* [Records for processing]
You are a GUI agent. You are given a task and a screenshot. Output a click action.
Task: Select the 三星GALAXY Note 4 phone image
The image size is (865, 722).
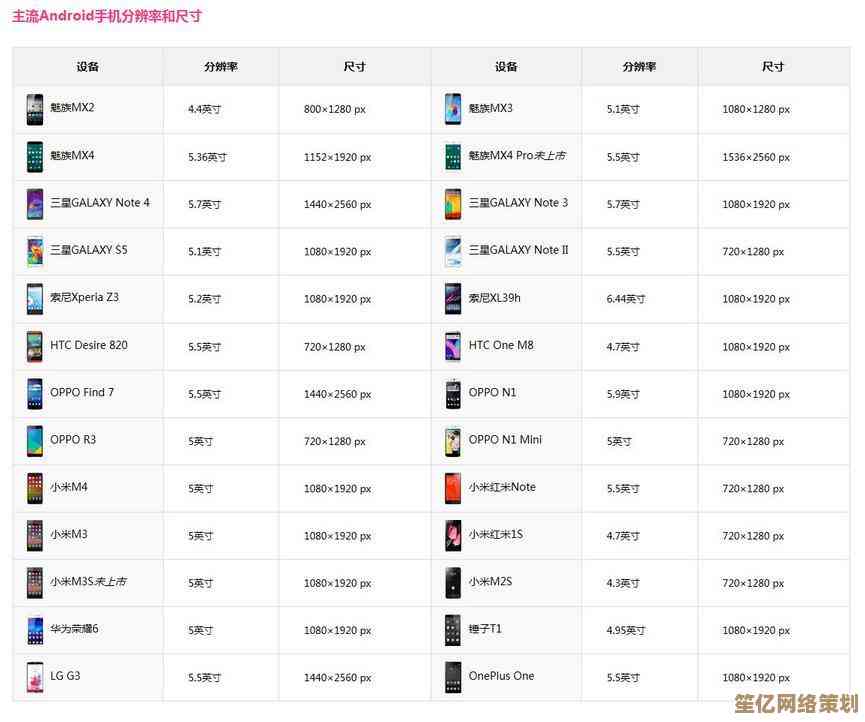(35, 204)
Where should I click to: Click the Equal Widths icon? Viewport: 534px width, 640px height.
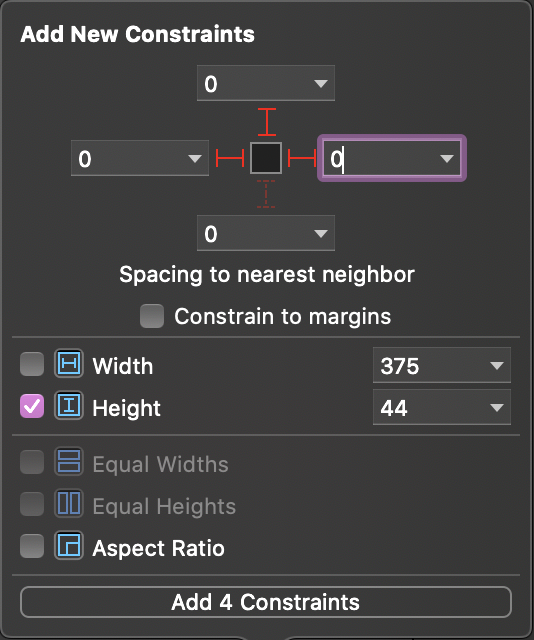(69, 461)
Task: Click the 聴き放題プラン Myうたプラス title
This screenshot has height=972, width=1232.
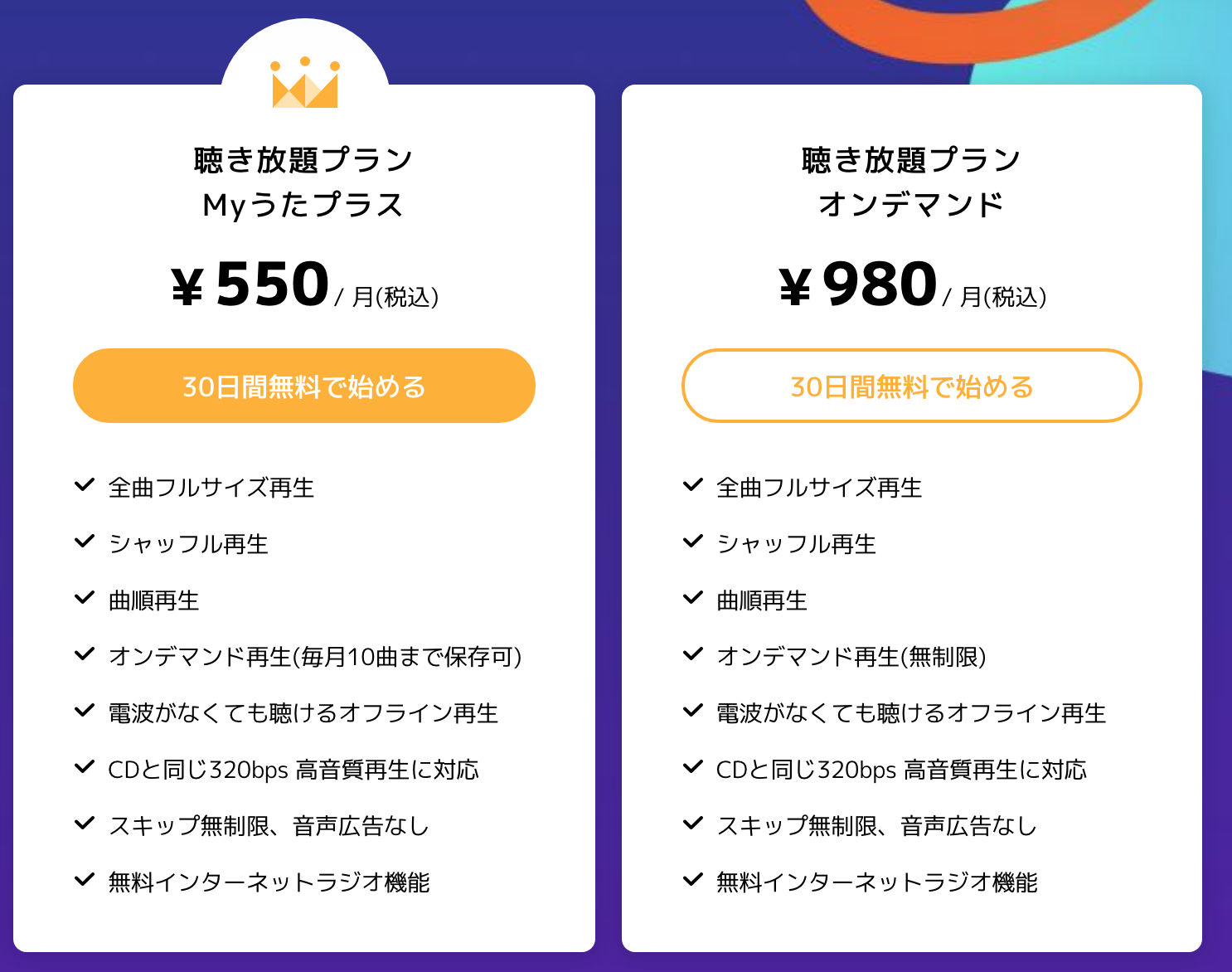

* [Problem] Rewrite the lines of the items above as a numbered list, leaving out blank lines and the pictures.

* [Solved exercise]
1. You are a GUI agent. You are given a task and a screenshot. Output a click action.
2. Task: Select the 三星GALAXY Note 4 phone image
3. The image size is (865, 722).
4. (35, 204)
5. Where should I click to: Click the Equal Widths icon? Viewport: 534px width, 640px height.
6. (69, 461)
7. Task: Click the 聴き放題プラン Myうたプラス title
8. This screenshot has height=972, width=1232.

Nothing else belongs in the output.